Feature Key Secondary index
Reorders rows Yes No
How many per table One Many
Set with setkey() setindex()
Used by dt[.(v)] and joins dt[.(v), on=]

The decision rule is short. Use a key when one set of columns drives most of your subsets and joins. Use secondary indexes when you query several different column sets, or when row order must stay as it is.

Common pitfalls

A key matches .() values by position, not by name. With a two-column key, passing one value matches only the first key column.

RPartial key match uses leading columns
setkey(dt, cyl, gear) dt[.(4), .N] #> [1] 11 dt[.(4, 4), .N] #> [1] 8

  
Warning
A key does not enforce uniqueness. Unlike a SQL primary key, a data.table key happily allows duplicate values in the key columns. If you need unique rows, call unique(dt, by = key(dt)) yourself; setting a key will not deduplicate anything.

A third trap is forgetting the key entirely. Writing dt[.(4)] on an unkeyed table raises an error, because data.table has no sorted column to search. Either set a key first, or pass on= to do an ad-hoc lookup without one.

Try it yourself

Try it: Convert airquality to a data.table, set Month as the key, then count the rows where Month is 7. Save the count to ex_count.

RYour turn: key and subset airquality
# Try it: key airquality by Month, then count Month 7 ex_dt <- as.data.table(airquality) ex_count <- # your code here ex_count #> Expected: 31

  
Click to reveal solution
RSolution
ex_dt <- as.data.table(airquality) setkey(ex_dt, Month) ex_count <- ex_dt[.(7), .N] ex_count #> [1] 31

  

Explanation: setkey(ex_dt, Month) sorts the table and tags Month as the key. ex_dt[.(7), .N] then uses binary search to find every July row and .N counts them.

Keys connect to the rest of data.table's ordering and lookup toolkit. Explore these next:

  • setkey(): sort a data.table by reference and set the key columns.
  • key(): read the current key, returning NULL when none is set.
  • haskey(): test whether a data.table has a key.
  • setindex(): build a secondary index without reordering rows.
  • setorder(): sort by reference without storing a key.

See the official data.table keys and indexes vignette for a deeper reference.

FAQ

What is a key in data.table in R?

A key in data.table is one or more columns that the table is sorted by and tagged on. Setting a key with setkey() physically reorders the rows in ascending order and records the columns as the key. Once a key exists, data.table runs a binary search for subsets like dt[.(value)] and for joins, which is far faster than scanning every row on a large table.
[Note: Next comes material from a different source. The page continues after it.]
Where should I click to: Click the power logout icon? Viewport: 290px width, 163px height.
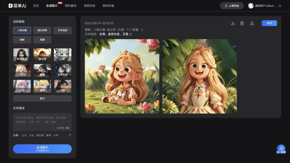280,6
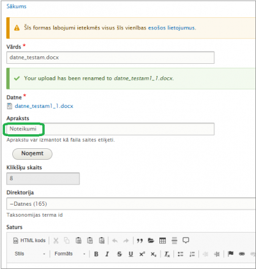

How do I set a key on a data.table?

Call setkey(dt, col) with one or more unquoted column names, or setkeyv(dt, cols) when the names sit in a character vector. Both modify the table by reference, with no copy. The order you list the columns is the sort priority. After the call, key(dt) reports the key and the rows are sorted accordingly.

What is the difference between a key and a secondary index?

A key physically sorts the rows and a table can have only one. A secondary index, set with setindex(), records a sort order without moving any rows, and a table can hold many. Keys power dt[.(v)] and keyed joins directly; indexes are used by queries that pass the on= argument. Choose an index when row order must stay fixed.

Does a data.table key have to be unique?

No. A data.table key does not enforce uniqueness, so duplicate values in the key columns are allowed. This differs from a SQL primary key. If you need unique rows, run unique(dt, by = key(dt)) explicitly. The key only guarantees the rows are sorted, which is what makes binary search valid.

How do I remove a key from a data.table?

Call setkey(dt, NULL) to drop the key. The rows keep their current sorted order, but the key tag is removed and haskey(dt) returns FALSE. Removing a key does not unsort the data; it only tells data.table to stop assuming the rows are ordered, so later keyed subsets will need a fresh key or an on= clause.